Sennet relata que los sentimientos compasivos de los voluntarios trabajando en acción social, o en zona de desastres, suelen “quemarse” debido al alto estrés, al exceso de demandas. Una vez que el primer impulso pasa, los voluntarios se ven sobrepasados por sus propias reacciones.

Piénsese en empleados de oficinas gubernamentales dedicadas a ayudar a familias en la miseria, o en enfermeras de un gran hospital, o en trabajadores de un comedor para hambrientos. ¿Vemos en algunos casos sentimientos fríos, muestras de desprecio, de hastío? Es la fatiga de la compasión, la muralla emocional que levantamos cuando estamos “exhaustos” ante realidades dolorosas.

La llama en su justo punto

Volvemos a Rachel Corrie, la activista norteamericana aplastada sin miramientos por un bulldozer cuando intentaba evitar que el ejército israelí derribara una casa palestina. El grito de sublevación de Rachel –“Hemos de abandonar todo lo demás y dedicar nuestras vidas a conseguir que esto se termine”- parece impracticable para quienes necesitamos hacer funcionar la rueda que nos mantiene vivos. Pero a la vez, la consigna es perfectamente realista: este mundo desquiciado necesita nuestra intervención.

“Lo que siento se llama incredulidad y horror, decepción”, escribió Rachel en sus últimos días. “Me deprime pensar que ésta es la realidad básica de nuestro mundo y que, de hecho, todos participamos en lo que ocurre”.

Es imposible hacer oídos sordos a esta cruda verdad. Algo común nos vincula con el drama del hambre, con los campos de refugiados palestinos, o con los niños entrenados para mendigar.

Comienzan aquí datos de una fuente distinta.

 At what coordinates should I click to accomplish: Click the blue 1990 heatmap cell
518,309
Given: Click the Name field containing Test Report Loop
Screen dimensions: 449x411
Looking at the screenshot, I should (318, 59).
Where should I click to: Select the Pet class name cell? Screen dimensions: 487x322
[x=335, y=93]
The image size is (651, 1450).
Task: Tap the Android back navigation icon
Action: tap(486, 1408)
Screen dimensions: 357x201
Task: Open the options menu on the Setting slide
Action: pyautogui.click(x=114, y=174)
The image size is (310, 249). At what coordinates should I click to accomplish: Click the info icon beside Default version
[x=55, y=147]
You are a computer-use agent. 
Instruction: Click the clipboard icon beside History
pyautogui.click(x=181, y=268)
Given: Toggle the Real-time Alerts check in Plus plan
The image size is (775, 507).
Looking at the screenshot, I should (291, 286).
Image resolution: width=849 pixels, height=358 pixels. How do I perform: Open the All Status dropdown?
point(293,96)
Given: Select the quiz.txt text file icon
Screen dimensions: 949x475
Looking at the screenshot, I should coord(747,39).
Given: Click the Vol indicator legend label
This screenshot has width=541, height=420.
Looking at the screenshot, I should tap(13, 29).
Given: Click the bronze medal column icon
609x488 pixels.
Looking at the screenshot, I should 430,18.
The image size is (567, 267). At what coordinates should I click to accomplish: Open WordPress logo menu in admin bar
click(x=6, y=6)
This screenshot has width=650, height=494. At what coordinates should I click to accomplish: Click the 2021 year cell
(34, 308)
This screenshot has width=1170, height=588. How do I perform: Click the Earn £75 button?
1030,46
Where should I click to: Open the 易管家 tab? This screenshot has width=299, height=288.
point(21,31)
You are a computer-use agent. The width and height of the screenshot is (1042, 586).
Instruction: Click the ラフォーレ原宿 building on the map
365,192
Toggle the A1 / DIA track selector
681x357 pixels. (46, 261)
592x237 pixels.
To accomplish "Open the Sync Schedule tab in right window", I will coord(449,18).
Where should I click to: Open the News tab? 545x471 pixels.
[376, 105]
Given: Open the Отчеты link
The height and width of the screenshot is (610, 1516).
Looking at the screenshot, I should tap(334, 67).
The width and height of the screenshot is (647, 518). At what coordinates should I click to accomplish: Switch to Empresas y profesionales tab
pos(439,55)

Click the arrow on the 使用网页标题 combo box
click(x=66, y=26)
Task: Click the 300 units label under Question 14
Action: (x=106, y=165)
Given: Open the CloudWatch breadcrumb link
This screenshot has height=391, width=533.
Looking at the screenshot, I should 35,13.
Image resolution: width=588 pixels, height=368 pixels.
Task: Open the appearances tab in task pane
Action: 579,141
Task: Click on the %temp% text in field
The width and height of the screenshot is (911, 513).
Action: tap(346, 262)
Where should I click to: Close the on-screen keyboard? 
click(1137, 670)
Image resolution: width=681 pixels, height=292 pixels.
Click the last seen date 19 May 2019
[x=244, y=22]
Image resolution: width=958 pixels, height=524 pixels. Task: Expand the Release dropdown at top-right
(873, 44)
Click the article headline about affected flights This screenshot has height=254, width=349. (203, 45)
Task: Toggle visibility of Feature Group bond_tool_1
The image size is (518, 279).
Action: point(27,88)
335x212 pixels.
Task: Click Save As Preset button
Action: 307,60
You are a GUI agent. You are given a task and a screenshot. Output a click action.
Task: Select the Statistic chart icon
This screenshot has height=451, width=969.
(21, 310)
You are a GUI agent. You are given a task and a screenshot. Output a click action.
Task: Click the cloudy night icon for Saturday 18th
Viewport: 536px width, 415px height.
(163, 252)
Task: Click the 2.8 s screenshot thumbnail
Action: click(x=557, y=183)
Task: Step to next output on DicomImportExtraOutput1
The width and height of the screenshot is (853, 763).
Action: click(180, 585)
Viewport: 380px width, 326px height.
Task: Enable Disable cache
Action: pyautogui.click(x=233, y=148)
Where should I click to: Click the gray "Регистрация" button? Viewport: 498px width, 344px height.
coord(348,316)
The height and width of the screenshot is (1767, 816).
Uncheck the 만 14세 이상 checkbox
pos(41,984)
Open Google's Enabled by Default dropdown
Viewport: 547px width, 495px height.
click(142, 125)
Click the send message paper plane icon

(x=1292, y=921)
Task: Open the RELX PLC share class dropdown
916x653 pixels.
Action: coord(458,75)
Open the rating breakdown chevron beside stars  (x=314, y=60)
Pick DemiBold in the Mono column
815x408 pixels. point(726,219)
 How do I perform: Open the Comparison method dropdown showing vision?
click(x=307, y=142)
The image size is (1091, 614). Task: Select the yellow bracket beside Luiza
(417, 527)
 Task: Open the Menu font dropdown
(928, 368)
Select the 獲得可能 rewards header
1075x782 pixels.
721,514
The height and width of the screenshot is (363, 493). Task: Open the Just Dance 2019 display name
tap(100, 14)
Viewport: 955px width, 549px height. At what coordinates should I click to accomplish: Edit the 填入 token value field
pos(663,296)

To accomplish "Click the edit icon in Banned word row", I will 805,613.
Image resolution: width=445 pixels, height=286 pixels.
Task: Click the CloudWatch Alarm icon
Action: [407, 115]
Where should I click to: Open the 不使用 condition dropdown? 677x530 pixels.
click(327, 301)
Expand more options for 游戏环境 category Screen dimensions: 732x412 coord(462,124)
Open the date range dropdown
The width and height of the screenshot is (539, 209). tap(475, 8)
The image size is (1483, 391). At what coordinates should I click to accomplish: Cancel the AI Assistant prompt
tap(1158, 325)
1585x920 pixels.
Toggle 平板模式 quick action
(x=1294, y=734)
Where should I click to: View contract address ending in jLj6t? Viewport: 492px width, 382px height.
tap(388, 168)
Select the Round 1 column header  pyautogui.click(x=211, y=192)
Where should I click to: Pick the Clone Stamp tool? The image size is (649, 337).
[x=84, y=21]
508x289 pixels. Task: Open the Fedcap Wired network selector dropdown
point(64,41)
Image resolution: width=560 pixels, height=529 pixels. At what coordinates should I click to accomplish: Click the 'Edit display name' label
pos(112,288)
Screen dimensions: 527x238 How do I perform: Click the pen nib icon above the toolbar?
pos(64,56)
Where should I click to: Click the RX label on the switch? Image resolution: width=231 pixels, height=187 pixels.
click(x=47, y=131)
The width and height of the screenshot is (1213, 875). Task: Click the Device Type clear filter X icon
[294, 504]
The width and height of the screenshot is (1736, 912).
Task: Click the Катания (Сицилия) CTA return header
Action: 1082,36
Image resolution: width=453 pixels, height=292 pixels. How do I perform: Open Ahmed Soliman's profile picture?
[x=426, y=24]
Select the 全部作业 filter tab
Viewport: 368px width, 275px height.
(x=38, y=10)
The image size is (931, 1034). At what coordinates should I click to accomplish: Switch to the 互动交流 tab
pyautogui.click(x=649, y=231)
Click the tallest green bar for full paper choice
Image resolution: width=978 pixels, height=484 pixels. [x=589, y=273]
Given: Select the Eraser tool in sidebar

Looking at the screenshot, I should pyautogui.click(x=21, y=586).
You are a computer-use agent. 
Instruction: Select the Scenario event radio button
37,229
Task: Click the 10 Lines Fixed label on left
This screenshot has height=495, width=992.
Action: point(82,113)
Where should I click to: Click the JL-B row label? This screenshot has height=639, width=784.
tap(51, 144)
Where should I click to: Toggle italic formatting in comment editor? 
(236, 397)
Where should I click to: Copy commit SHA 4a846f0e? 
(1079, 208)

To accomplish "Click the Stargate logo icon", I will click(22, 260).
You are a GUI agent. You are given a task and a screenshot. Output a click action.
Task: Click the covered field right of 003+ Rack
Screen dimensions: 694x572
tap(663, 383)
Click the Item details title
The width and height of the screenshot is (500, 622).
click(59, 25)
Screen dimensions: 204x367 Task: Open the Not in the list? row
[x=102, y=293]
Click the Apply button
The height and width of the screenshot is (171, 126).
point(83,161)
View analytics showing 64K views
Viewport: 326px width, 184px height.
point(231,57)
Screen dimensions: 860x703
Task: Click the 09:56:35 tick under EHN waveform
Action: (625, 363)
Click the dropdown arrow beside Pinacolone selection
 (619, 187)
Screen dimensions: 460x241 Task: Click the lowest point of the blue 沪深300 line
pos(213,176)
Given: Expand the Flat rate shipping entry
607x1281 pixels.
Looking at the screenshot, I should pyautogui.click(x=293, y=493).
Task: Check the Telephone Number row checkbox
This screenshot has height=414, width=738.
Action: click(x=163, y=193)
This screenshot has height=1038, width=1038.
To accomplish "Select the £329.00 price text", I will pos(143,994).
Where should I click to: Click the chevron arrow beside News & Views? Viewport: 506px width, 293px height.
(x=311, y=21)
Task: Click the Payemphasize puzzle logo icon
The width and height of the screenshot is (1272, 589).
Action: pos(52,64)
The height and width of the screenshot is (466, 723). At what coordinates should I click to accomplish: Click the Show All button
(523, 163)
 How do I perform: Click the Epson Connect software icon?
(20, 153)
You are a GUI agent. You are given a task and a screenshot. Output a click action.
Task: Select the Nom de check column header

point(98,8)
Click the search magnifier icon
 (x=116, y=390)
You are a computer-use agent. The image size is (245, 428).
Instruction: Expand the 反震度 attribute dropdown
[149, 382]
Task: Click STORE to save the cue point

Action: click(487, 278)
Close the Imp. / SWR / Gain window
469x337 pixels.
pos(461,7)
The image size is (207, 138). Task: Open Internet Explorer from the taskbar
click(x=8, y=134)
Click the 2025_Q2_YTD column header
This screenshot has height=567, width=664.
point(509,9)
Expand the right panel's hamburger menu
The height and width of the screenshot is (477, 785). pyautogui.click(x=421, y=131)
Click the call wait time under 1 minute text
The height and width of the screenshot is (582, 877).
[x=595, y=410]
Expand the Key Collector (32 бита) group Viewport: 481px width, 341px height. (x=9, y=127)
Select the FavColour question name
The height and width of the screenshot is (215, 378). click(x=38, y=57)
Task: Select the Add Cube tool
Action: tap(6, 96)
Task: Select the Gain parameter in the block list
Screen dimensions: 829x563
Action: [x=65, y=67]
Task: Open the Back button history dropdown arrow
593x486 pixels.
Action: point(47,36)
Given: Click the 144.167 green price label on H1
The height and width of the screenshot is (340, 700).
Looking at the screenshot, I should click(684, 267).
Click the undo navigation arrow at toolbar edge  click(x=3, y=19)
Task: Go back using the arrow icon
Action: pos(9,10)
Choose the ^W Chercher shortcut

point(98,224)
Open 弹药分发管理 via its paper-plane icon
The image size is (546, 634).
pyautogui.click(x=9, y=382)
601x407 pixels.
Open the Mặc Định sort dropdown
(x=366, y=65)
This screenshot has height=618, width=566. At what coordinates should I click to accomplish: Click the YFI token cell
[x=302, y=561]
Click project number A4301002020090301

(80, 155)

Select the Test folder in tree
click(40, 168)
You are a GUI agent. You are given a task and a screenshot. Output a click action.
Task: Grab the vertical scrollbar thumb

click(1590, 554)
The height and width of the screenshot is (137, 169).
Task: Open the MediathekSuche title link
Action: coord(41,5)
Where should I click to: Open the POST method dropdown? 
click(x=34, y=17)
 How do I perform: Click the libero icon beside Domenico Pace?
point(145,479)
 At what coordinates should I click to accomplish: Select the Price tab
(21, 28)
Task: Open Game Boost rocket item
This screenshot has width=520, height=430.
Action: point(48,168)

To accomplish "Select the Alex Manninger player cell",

Sin embargo, la paradoja de nuestro tiempo es que, cuando más información tenemos sobre los horrores del mundo, más paralizados estamos. Cuando más insostenible se vuelve el orden social, menos capaces nos sentimos de provocar un cambio. La tenaza del sistema por estos días es casi perfecta: las vidas de millones de personas son cada vez más difíciles, pero la rebelión aparece cada vez más lejana. La retirada de la ciudadanía de los asuntos públicos se produce cuando más falta hace su participación. Estamos encerrados en nuestras casas, aislados, sin tiempo y sin energía, y sin disposición a ayudar al prójimo. No parece haber respuestas para esta paradoja.

Pero al menos podemos cultivar conciencia.

No somos insensibles: simplemente la exposición masiva al dolor parece habernos anestesiado.

La compasión es un fuego que puede quemarnos, y extinguirse. Por lo tanto, mantengamos la llama en su justo punto, evitando que nos abrase, pero alimentándola cada día. Necesitamos su tibieza para sentirnos vivos. Y para alumbrar una fogata de pasión cuando la vida nos lo demande.

Algunos usan el fuego todos los días, otros una vez en la vida. Pero ese momento mágico llega en la vida de casi todos.

Salvo en la de aquellos que tienen el pecho congelado para siempre. Como el jefe de los niños mendigos. O el hombre del bulldozer.